WHAT THE TASK REQUIRES: Copy the data below without changing anything in any line.

# # #

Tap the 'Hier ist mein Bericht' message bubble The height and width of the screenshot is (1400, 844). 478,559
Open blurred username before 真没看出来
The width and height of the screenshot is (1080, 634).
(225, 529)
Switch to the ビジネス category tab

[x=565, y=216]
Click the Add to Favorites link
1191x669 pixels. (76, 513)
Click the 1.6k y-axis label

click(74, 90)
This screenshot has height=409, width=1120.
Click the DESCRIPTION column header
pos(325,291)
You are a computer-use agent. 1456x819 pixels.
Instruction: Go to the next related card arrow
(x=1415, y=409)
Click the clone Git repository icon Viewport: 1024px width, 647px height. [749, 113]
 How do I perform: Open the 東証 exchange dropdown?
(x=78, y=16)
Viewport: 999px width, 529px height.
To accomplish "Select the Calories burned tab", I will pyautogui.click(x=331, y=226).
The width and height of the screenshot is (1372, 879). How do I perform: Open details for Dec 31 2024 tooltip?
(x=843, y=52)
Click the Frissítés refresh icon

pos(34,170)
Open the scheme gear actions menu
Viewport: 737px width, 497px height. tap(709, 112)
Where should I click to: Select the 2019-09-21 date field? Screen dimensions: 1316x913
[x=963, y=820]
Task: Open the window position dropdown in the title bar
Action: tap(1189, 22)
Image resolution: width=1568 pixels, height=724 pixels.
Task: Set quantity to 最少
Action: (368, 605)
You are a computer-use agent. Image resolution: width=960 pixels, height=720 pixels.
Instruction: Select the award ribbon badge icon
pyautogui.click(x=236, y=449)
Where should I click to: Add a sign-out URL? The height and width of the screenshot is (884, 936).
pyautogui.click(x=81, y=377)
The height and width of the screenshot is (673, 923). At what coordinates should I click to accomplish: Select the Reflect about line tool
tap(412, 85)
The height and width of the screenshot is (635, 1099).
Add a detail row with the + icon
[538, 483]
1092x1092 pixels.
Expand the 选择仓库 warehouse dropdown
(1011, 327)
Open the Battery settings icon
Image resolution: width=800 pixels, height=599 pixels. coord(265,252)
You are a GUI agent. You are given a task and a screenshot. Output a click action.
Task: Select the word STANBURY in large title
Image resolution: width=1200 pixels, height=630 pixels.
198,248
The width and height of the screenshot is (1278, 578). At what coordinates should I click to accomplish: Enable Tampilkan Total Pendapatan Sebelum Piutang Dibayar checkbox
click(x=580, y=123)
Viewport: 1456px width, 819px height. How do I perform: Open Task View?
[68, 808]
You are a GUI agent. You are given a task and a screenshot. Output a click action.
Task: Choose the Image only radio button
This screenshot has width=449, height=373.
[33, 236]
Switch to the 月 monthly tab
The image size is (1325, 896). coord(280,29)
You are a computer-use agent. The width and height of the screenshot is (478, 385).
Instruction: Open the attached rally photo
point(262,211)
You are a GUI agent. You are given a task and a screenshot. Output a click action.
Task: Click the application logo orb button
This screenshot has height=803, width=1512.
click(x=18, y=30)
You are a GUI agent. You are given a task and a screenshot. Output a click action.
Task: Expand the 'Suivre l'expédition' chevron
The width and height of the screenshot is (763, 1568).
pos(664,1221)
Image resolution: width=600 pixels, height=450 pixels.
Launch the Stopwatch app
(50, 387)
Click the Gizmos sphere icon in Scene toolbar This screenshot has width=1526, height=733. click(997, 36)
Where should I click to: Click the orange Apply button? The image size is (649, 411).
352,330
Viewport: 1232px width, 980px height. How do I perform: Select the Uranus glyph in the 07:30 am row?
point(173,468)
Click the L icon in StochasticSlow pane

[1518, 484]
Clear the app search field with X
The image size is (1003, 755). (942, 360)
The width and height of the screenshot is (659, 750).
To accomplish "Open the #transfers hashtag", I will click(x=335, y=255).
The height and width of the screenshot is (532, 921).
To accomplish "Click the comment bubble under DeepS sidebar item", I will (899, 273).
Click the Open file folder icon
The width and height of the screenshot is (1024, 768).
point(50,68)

# # #

WRITTEN ANSWER:
Tap the 'Hier ist mein Bericht' message bubble The height and width of the screenshot is (1400, 844). 478,559
Open blurred username before 真没看出来
The width and height of the screenshot is (1080, 634).
(225, 529)
Switch to the ビジネス category tab

[x=565, y=216]
Click the Add to Favorites link
1191x669 pixels. (76, 513)
Click the 1.6k y-axis label

click(74, 90)
This screenshot has height=409, width=1120.
Click the DESCRIPTION column header
pos(325,291)
You are a computer-use agent. 1456x819 pixels.
Instruction: Go to the next related card arrow
(x=1415, y=409)
Click the clone Git repository icon Viewport: 1024px width, 647px height. [749, 113]
 How do I perform: Open the 東証 exchange dropdown?
(x=78, y=16)
Viewport: 999px width, 529px height.
To accomplish "Select the Calories burned tab", I will pyautogui.click(x=331, y=226).
The width and height of the screenshot is (1372, 879). How do I perform: Open details for Dec 31 2024 tooltip?
(x=843, y=52)
Click the Frissítés refresh icon

pos(34,170)
Open the scheme gear actions menu
Viewport: 737px width, 497px height. tap(709, 112)
Where should I click to: Select the 2019-09-21 date field? Screen dimensions: 1316x913
[x=963, y=820]
Task: Open the window position dropdown in the title bar
Action: tap(1189, 22)
Image resolution: width=1568 pixels, height=724 pixels.
Task: Set quantity to 最少
Action: (368, 605)
You are a computer-use agent. Image resolution: width=960 pixels, height=720 pixels.
Instruction: Select the award ribbon badge icon
pyautogui.click(x=236, y=449)
Where should I click to: Add a sign-out URL? The height and width of the screenshot is (884, 936).
pyautogui.click(x=81, y=377)
The height and width of the screenshot is (673, 923). At what coordinates should I click to accomplish: Select the Reflect about line tool
tap(412, 85)
The height and width of the screenshot is (635, 1099).
Add a detail row with the + icon
[538, 483]
1092x1092 pixels.
Expand the 选择仓库 warehouse dropdown
(1011, 327)
Open the Battery settings icon
Image resolution: width=800 pixels, height=599 pixels. coord(265,252)
You are a GUI agent. You are given a task and a screenshot. Output a click action.
Task: Select the word STANBURY in large title
Image resolution: width=1200 pixels, height=630 pixels.
198,248
The width and height of the screenshot is (1278, 578). At what coordinates should I click to accomplish: Enable Tampilkan Total Pendapatan Sebelum Piutang Dibayar checkbox
click(x=580, y=123)
Viewport: 1456px width, 819px height. How do I perform: Open Task View?
[68, 808]
You are a GUI agent. You are given a task and a screenshot. Output a click action.
Task: Choose the Image only radio button
This screenshot has width=449, height=373.
[33, 236]
Switch to the 月 monthly tab
The image size is (1325, 896). coord(280,29)
You are a computer-use agent. The width and height of the screenshot is (478, 385).
Instruction: Open the attached rally photo
point(262,211)
You are a GUI agent. You are given a task and a screenshot. Output a click action.
Task: Click the application logo orb button
This screenshot has height=803, width=1512.
click(x=18, y=30)
You are a GUI agent. You are given a task and a screenshot. Output a click action.
Task: Expand the 'Suivre l'expédition' chevron
The width and height of the screenshot is (763, 1568).
pos(664,1221)
Image resolution: width=600 pixels, height=450 pixels.
Launch the Stopwatch app
(50, 387)
Click the Gizmos sphere icon in Scene toolbar This screenshot has width=1526, height=733. click(997, 36)
Where should I click to: Click the orange Apply button? The image size is (649, 411).
352,330
Viewport: 1232px width, 980px height. How do I perform: Select the Uranus glyph in the 07:30 am row?
point(173,468)
Click the L icon in StochasticSlow pane

[1518, 484]
Clear the app search field with X
The image size is (1003, 755). (942, 360)
The width and height of the screenshot is (659, 750).
To accomplish "Open the #transfers hashtag", I will click(x=335, y=255).
The height and width of the screenshot is (532, 921).
To accomplish "Click the comment bubble under DeepS sidebar item", I will (899, 273).
Click the Open file folder icon
The width and height of the screenshot is (1024, 768).
point(50,68)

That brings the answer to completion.